Pandemic will push up U.S. mortality through 2023, new government report says

The federal government expects U.S. mortality rates to be elevated by 15% over pre-pandemic norms in 2021 and not return to normal levels until 2023, according to a report released Tuesday by the Trustees of the Social Security and Medicare programs.
The trustees concluded that these elevated mortality rates, along with lower immigration and depressed fertility rates, have had a significant effect on the trust funds supporting both programs in the short term. But the virus’ long-term effects on America’s retirement system and health care system remain unclear as the pandemic appears far from over.
More than 600,000 Americans have died from the coronavirus pandemic that began in early 2020, and case levels have increased in recent weeks, leading to projections of a spike in deaths later this year.
The new findings are from an annual report signed by four trustees responsible for tracking the health of two major U.S. trust funds supporting both Medicare and Social Security. The trustees include Treasury Secretary Janet Yellen, labor secretary Marty Walsh, acting social security administration commissioner Kilolo Kijakazi and health and human services director Xavier Becerra.
Senior administration officials described opposing forces that make it difficult to determine how exactly the pandemic could effect the country’s retirement system after 2024.
On one hand, the people who succumbed to the virus were disproportionately older and immunocompromised, one official said, meaning that the surviving population may be somewhat healthier than had been projected. But at the same time, the long-term effects of COVID-19 could create additional widespread health problems for survivors, possibly creating new problems that weigh on the Medicare system for years.
Walsh said in a news release that recent economic growth should bolster both programs for the long-term. “As our economy gets healthier, so do the trust funds that sustain Social Security and Medicare,” Walsh said. “We will continue working to deliver on the promise of financial security in retirement for all of America’s workers.”
Medicare is the country’s government-run health care system primarily for people older than age 65, as well as for younger people with disabilities. Medicare and Social Security are under pressure from long-standing demographic changes.
Aging baby boomers are placing an increasing strain on the system as they reach retirement age, leave the workforce and consume more health care services. At the same time, declining fertility rates mean the share of the U.S. working population will diminish over the next several decades.
The Medicare trust fund faces the most near-term economic challenges. The trustees’ annual reports have repeatedly warned about the encroaching insolvency of Medicare, but subsequent administrations have failed to significantly alter the program in a way that would decisively ensure its long-term solvency.
Some budget hawks and fiscal conservatives view Medicare and Social Security as unaffordable entitlements that should be reigned in rather than expanded. Some Democrats, meanwhile, are trying to expand the program’s eligibility requirements under a set of proposals being termed “Medicare for All.”
Perhaps owing to the program’s share of the federal budget – and the 61 million Americans who rely on it for things as varied as prescription medication, lab tests, surgery and hospice – efforts to modify it have been the subject of fierce partisan debate.

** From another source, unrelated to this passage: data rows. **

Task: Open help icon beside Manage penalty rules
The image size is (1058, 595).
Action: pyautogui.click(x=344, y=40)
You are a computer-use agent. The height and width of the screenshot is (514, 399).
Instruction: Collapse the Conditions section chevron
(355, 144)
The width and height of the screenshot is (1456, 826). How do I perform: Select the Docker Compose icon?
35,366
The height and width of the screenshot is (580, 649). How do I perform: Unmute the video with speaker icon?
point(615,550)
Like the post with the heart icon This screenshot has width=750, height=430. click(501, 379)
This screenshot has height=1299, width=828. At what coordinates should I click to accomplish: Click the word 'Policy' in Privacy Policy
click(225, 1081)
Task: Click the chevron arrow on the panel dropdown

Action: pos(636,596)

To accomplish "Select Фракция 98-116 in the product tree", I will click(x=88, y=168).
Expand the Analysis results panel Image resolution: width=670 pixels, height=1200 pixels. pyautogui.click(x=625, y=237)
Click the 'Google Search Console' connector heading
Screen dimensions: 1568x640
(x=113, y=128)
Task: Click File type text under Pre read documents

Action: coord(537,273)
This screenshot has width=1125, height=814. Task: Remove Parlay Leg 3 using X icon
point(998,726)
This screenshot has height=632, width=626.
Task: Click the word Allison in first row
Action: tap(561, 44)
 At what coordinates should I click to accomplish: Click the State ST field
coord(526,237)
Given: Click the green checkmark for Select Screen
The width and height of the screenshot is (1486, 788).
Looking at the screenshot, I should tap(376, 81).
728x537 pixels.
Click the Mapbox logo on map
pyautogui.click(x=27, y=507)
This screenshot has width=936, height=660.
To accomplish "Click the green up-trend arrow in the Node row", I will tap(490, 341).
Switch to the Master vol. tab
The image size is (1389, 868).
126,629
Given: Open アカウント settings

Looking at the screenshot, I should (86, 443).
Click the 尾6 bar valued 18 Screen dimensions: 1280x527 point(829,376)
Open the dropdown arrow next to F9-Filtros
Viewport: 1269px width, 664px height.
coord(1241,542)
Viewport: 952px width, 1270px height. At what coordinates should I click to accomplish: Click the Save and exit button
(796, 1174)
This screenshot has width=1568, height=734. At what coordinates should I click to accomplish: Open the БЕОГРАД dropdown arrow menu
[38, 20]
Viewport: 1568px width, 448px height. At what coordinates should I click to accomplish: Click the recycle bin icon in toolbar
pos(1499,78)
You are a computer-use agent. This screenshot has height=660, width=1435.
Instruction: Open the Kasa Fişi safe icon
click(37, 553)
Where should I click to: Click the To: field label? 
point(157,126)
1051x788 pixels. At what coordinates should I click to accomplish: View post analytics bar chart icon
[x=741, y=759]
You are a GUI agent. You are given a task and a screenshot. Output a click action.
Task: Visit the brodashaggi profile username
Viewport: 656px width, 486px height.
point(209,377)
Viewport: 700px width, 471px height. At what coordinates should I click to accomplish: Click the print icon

Another recent effort to control costs was a provision in the Affordable Care Act that established a cost-cutting panel called the Independent Payment Advisory Board, or IPAB. Falsely described by Republican critics for years as a “death panel,” IPAB was meant to reign in Medicare spending once it reached a certain threshold.
But the panel’s members were never appointed, the threshold was never reached, and it was repealed in 2016 amid a broader set of efforts to dismantle the Affordable Care Act, better known as Obamacare.
The program’s financial deficits were further worsened by the repeal of an earlier employer-sponsored excise tax that decreased the payroll taxes supporting the program, according to the Trustees’ 2020 report.
Nancy Altman, president of the liberal advocacy group Social Security Works, said she views the impending deadline mainly as a reminder to Congress to keep the fund solvent or even expand its reach.
“Those are action-forcing events … Congress has to act, and they have always done so,” Altman said. “Instead of thinking, ‘Oh my God, it’s a crisis,’ we should think, ‘I’m glad there is a very important program that the government is paying close attention to.’ ”
They estimated that the Social Security system will be able to pay its scheduled benefits on a timely basis in 2034, one year earlier than the previous year’s report had assumed. The changing forecast is from a depletion in tax income associated with the economic crisis, said a senior administration official familiar with the analysis.